**Work order**. Give the number of lines below that hold the string "offer", and nothing more.

Dataset entries
···
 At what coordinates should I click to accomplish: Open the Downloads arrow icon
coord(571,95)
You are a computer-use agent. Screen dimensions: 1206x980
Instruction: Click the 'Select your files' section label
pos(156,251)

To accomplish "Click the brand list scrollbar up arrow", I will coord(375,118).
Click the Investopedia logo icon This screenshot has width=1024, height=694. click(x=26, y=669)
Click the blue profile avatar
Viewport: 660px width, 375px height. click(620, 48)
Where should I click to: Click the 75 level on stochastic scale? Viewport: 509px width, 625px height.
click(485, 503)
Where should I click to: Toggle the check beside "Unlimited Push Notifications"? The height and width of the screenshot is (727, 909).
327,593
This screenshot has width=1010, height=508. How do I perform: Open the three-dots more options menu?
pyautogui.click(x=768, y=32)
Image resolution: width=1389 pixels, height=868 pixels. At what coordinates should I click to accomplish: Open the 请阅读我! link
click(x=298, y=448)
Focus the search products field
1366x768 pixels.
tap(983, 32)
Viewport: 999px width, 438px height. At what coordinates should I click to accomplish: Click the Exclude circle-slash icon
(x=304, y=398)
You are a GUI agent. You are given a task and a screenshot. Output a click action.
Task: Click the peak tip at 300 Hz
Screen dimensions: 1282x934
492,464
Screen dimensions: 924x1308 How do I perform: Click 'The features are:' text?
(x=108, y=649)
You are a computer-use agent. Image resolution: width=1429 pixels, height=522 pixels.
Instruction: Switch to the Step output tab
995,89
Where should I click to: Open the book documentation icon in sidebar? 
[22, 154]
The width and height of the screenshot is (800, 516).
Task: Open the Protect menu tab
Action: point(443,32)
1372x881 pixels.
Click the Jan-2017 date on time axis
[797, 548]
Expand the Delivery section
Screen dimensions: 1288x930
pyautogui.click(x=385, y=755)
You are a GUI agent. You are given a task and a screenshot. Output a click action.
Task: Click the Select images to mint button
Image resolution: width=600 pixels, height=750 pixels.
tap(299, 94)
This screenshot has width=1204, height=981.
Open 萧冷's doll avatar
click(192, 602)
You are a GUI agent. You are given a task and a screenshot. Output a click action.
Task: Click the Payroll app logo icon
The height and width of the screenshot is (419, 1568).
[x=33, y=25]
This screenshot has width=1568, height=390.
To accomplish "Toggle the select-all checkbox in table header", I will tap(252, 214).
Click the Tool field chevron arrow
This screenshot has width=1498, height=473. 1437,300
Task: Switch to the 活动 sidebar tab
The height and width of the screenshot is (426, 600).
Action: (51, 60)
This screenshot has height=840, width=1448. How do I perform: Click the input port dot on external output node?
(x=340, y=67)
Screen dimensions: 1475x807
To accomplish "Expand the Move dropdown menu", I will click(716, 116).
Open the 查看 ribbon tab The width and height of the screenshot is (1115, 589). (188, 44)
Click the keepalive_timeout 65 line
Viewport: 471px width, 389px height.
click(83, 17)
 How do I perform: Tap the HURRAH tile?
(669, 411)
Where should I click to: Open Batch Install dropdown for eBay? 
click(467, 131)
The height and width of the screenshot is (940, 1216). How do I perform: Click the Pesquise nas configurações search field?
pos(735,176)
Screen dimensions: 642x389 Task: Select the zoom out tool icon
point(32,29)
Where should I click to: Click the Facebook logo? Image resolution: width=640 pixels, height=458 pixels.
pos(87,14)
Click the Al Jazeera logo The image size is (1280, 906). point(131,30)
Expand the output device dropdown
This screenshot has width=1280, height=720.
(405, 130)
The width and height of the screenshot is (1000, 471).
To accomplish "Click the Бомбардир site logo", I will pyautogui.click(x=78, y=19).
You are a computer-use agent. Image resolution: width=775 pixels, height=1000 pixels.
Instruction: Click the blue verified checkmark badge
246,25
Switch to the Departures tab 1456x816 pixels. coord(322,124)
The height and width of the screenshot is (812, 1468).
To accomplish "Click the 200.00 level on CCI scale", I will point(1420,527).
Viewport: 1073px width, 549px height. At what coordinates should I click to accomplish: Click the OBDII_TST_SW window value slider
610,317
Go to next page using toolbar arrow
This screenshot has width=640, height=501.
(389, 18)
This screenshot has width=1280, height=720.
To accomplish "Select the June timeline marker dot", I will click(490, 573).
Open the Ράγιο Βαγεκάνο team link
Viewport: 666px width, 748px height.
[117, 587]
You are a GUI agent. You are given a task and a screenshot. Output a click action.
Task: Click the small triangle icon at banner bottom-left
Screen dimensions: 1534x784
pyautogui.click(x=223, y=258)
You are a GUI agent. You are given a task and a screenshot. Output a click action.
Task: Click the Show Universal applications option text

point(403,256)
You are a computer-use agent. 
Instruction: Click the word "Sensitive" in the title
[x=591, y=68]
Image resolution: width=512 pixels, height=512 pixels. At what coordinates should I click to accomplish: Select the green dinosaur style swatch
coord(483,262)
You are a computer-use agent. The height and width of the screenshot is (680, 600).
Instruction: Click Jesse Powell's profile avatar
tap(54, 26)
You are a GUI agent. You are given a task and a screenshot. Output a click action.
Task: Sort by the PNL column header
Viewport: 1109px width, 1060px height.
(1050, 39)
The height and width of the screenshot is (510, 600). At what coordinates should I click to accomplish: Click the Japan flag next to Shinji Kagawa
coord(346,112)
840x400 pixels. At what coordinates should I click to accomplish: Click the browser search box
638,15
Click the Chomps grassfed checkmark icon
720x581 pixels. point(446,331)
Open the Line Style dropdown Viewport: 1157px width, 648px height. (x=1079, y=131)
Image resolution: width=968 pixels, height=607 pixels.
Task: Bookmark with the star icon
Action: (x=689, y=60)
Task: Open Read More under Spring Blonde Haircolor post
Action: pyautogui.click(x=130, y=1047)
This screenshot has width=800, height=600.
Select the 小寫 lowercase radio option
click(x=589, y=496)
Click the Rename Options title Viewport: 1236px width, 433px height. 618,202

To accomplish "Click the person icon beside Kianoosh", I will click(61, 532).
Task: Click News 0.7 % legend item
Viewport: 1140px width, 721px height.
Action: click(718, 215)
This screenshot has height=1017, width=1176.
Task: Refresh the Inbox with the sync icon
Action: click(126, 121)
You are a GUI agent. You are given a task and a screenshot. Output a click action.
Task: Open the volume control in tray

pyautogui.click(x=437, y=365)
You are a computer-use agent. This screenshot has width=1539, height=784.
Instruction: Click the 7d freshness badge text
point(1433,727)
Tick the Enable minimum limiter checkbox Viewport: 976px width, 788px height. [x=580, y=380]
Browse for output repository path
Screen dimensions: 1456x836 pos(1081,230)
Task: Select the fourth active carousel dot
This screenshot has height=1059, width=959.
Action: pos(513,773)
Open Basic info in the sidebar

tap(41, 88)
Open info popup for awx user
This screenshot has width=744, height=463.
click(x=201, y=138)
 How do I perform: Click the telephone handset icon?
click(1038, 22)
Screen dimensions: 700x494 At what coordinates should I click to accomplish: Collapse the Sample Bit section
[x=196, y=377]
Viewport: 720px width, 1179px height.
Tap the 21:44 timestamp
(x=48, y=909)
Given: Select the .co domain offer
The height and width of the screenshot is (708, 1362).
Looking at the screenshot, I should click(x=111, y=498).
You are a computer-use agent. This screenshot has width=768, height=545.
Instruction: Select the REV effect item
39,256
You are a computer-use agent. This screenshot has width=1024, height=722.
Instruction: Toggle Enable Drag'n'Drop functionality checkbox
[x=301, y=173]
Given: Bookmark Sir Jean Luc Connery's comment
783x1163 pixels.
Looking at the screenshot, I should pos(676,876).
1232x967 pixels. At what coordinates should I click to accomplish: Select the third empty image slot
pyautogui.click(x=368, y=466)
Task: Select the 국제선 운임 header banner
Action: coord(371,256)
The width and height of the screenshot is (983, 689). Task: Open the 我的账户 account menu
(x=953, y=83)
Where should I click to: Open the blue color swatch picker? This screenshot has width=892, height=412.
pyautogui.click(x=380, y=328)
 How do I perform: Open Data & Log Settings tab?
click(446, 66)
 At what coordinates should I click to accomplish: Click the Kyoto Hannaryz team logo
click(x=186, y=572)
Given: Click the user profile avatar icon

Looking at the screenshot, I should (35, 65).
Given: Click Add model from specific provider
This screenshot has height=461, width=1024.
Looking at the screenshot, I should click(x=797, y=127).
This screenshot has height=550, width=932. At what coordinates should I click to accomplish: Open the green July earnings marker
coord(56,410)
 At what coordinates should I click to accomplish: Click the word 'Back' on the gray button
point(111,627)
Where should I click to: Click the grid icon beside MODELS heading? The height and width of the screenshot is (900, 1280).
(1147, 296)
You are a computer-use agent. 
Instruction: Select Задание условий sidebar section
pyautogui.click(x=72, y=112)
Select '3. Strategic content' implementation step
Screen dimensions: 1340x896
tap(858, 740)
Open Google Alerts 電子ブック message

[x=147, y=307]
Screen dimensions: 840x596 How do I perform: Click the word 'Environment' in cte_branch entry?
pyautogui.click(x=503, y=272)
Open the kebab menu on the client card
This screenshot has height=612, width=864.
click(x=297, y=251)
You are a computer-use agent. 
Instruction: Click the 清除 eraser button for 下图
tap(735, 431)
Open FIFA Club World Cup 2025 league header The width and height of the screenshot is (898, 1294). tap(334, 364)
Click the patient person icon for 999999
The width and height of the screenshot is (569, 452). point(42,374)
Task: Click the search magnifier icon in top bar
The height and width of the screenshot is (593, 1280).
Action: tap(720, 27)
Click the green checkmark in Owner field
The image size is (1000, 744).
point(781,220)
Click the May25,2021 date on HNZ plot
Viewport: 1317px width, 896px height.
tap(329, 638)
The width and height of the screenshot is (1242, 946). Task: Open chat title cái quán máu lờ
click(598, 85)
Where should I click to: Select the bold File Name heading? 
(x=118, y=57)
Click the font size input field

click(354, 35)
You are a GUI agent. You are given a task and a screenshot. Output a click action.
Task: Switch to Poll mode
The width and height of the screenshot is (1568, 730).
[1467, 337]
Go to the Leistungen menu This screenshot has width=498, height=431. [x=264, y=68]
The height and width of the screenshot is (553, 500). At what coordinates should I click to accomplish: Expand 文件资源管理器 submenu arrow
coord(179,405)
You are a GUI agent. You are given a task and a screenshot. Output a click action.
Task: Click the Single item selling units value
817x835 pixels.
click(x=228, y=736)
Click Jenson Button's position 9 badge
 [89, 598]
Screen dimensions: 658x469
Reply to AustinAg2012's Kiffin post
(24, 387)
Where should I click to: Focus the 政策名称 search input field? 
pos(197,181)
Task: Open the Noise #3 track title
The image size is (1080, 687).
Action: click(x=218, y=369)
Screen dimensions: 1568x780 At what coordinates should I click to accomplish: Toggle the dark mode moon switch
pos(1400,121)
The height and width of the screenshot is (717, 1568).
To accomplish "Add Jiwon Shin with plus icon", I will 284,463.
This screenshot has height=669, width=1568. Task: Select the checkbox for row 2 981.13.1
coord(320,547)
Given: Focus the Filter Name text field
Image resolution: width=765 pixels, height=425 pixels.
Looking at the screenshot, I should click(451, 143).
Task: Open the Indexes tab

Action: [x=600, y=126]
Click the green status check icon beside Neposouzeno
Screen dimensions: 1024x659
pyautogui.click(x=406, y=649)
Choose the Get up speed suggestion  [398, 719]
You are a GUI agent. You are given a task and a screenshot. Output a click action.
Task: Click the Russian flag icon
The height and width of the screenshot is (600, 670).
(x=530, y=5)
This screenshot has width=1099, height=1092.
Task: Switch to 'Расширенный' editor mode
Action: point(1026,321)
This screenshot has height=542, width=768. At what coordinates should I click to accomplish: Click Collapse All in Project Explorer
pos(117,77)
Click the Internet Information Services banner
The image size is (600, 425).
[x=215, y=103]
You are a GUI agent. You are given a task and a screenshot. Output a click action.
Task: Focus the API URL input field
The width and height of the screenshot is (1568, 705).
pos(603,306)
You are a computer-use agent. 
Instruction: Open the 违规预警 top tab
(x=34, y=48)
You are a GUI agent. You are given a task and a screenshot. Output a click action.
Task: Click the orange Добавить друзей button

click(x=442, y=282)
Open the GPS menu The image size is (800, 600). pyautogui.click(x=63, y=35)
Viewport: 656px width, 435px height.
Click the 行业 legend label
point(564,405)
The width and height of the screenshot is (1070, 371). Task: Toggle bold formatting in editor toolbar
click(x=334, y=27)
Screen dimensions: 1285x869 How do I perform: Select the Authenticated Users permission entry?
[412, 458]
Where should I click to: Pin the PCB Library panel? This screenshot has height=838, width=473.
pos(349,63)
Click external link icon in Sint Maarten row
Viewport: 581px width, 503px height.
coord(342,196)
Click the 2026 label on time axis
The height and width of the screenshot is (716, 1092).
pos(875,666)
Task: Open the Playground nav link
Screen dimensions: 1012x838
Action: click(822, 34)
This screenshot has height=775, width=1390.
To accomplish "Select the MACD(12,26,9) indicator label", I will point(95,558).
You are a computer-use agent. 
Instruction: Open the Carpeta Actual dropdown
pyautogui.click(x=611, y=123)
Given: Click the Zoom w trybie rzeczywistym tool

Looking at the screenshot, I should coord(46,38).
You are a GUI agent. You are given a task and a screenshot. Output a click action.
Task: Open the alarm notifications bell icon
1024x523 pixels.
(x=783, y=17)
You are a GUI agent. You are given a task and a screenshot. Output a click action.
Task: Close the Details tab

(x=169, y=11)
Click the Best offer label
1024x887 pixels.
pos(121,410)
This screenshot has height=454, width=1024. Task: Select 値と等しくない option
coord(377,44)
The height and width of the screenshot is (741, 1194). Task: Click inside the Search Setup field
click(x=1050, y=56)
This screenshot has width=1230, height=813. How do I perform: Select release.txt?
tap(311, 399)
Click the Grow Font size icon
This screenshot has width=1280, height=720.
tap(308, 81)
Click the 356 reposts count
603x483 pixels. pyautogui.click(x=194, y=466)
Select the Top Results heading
···
**Problem solution**. 2